Start of Available data
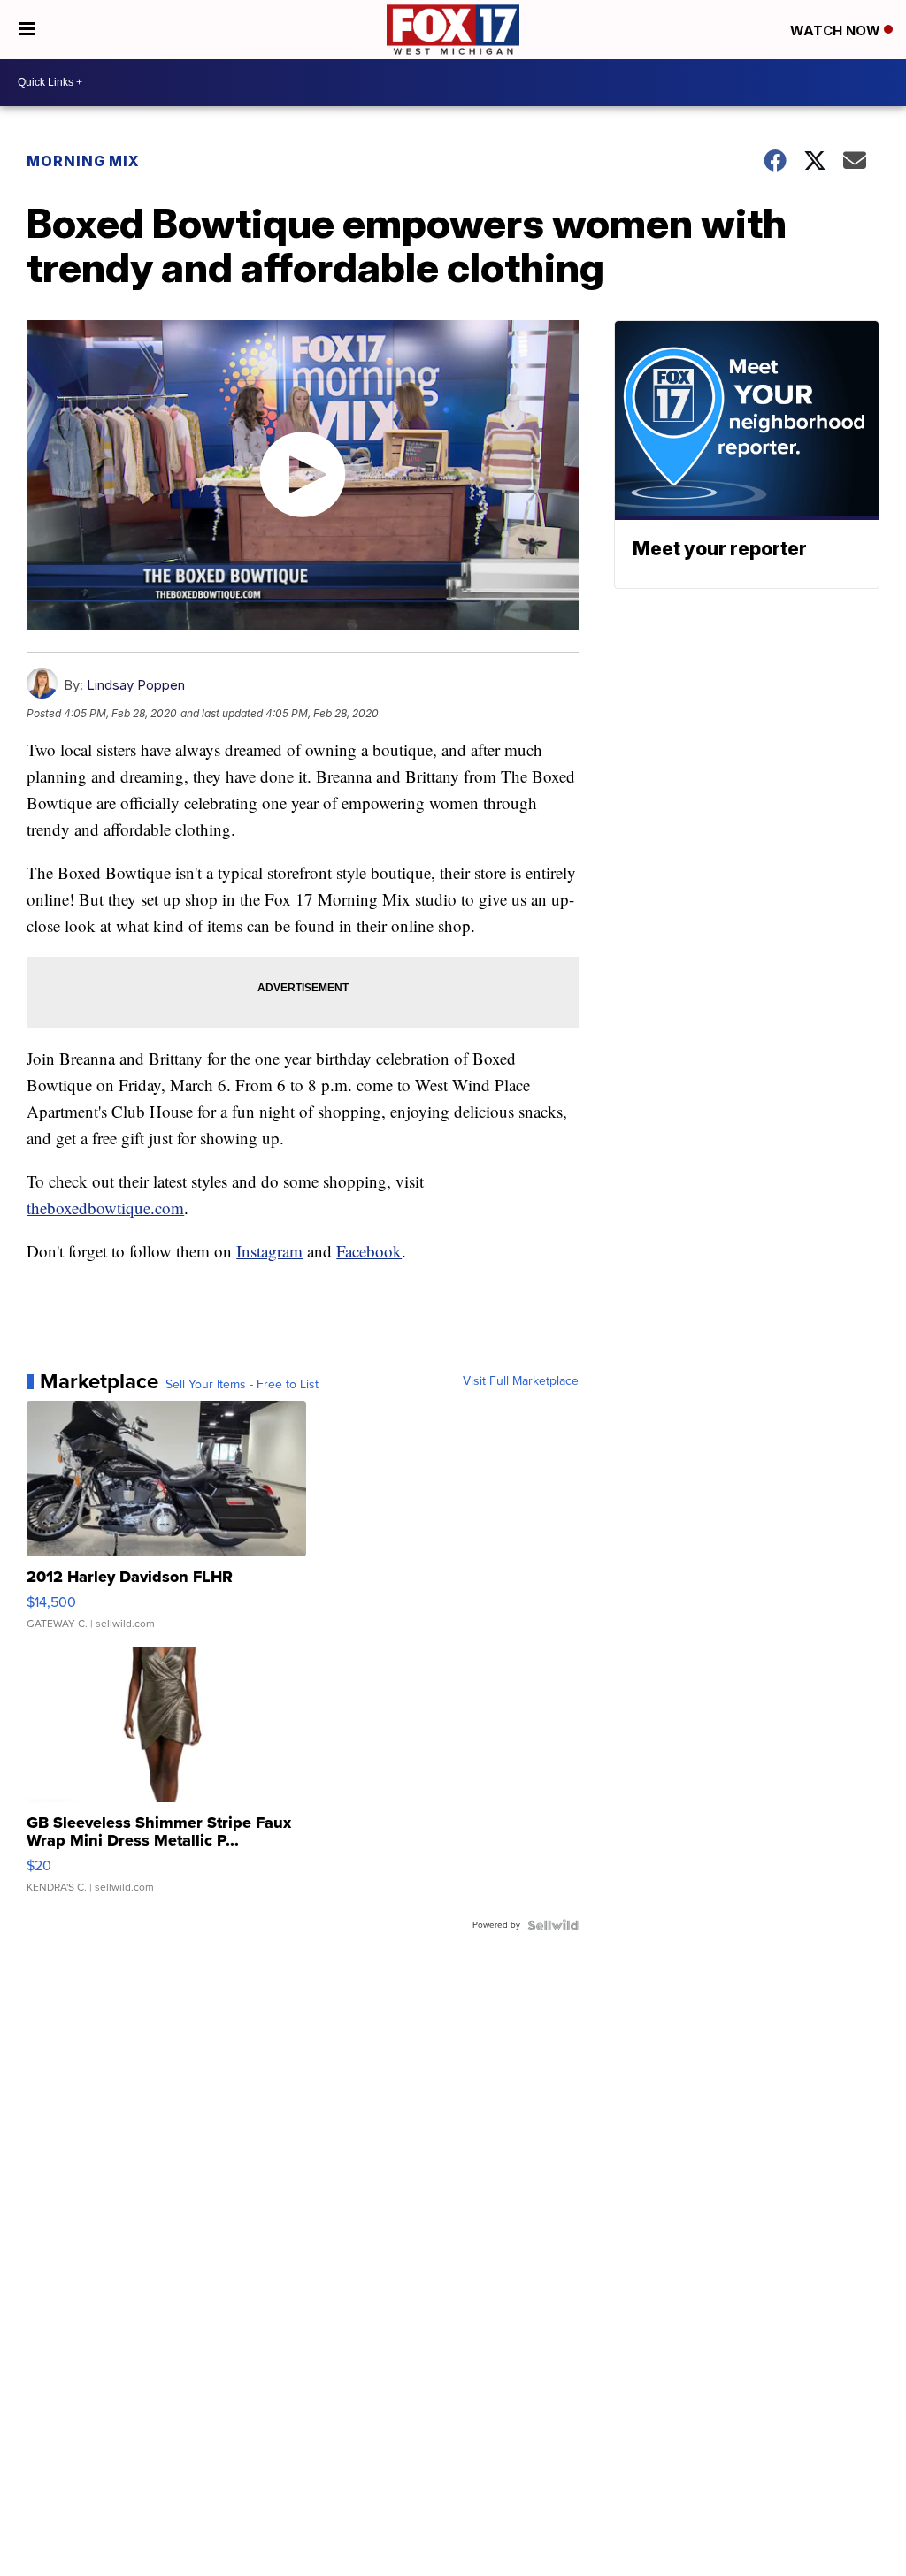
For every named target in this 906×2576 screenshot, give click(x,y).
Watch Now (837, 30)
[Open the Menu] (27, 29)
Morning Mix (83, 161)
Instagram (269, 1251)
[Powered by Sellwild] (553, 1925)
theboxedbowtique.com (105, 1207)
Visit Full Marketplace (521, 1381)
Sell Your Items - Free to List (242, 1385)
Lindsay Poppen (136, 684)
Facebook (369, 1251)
End of Available data
§ **Problem description**
Your task is to set down every entry exactly, leaving out any picture it contains.

§ **Result below**
For every named target in this 906×2576 screenshot, give click(x,y).
Watch Now (837, 30)
[Open the Menu] (27, 29)
Morning Mix (83, 161)
Instagram (269, 1251)
[Powered by Sellwild] (553, 1925)
theboxedbowtique.com (105, 1207)
Visit Full Marketplace (521, 1381)
Sell Your Items - Free to List (242, 1385)
Lindsay Poppen (136, 684)
Facebook (369, 1251)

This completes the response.